Maître d’une bourgade (bâtie par Romulus en 737 avant Jésus-Christ) convoitée par ses voisins, puis, bientôt entraîné à capturer villages et cités, le Romain, gagnant les mers et les déserts, étendait son empire sans connaître le repos : les villes de Méditerranée grouillantes de population, l’Espagne étalant ses plaines jusqu’à l’Afrique de Carthage, la Gaule qui deviendra le joyau de l’Empire. Mais surtout la Grèce de Sparte et d’Athènes, l’Égypte dont le vertige de l’Orient va tenter Rome. Puis la future Angleterre, les Pays-Bas et cette route du Rhin où règnera, bien plus tard à Aix la Chapelle, cet empereur franc, Charlemagne, qui se réclamera de Rome.

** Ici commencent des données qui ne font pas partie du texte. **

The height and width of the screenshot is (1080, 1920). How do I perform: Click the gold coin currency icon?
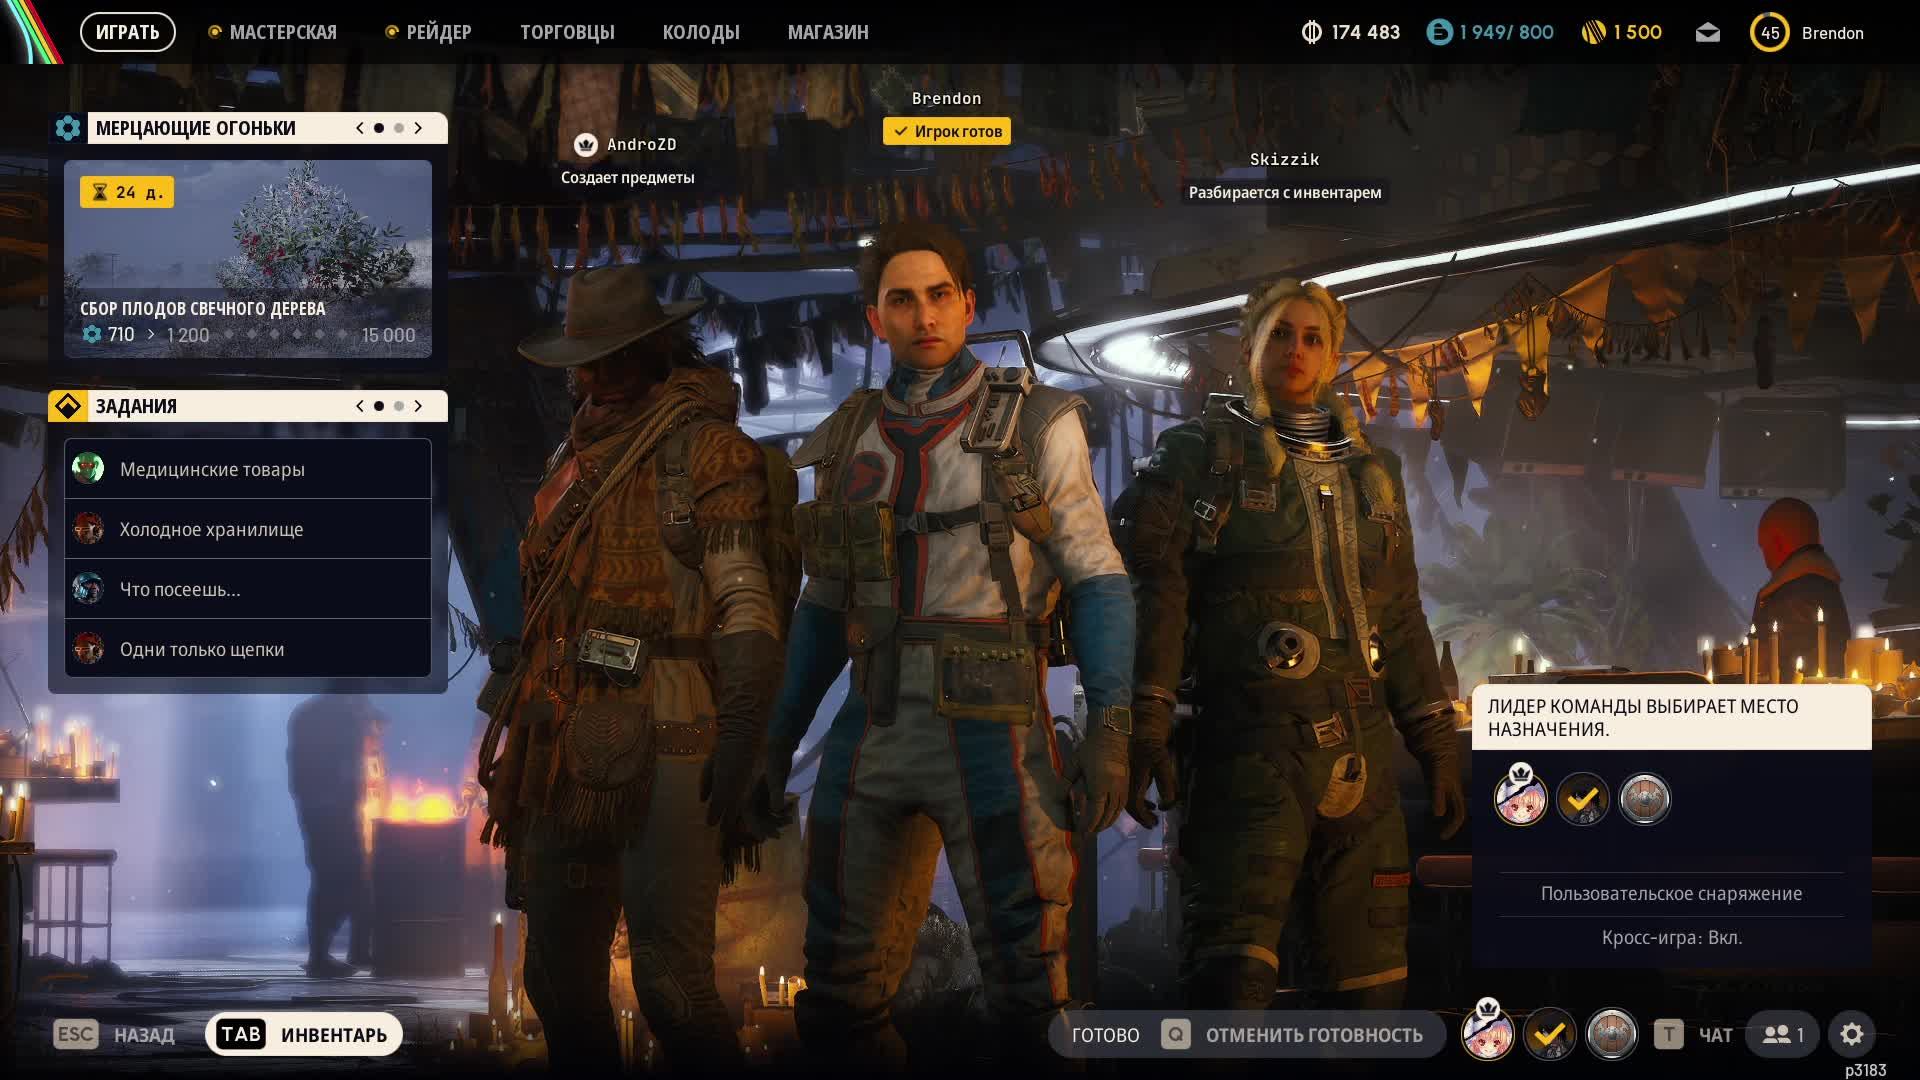pyautogui.click(x=1593, y=33)
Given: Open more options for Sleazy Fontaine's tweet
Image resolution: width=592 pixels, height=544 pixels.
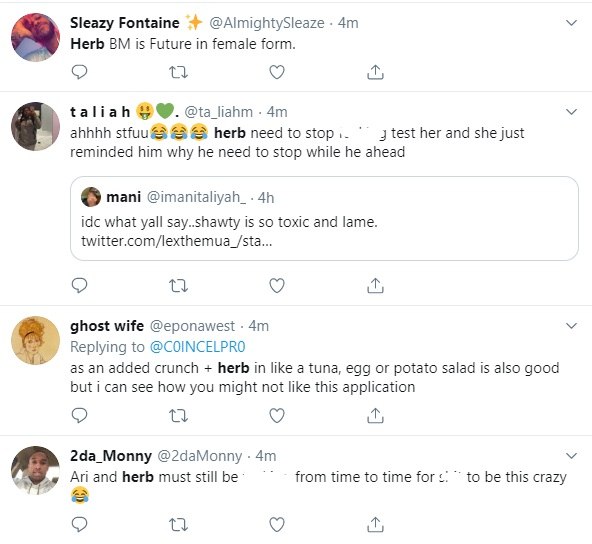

À Rome aussi étaient nées des vertus individuelles précieuses : la piété des liens du foyer domestique, le respect dû au Pater familias, celui de la femme, mère et maîtresse de maison, morale que saluera saint Augustin. Vertus du soldat aussi : courage et sens du sacrifice, fidélité à la foi jurée, goût de l’honneur et de la justice.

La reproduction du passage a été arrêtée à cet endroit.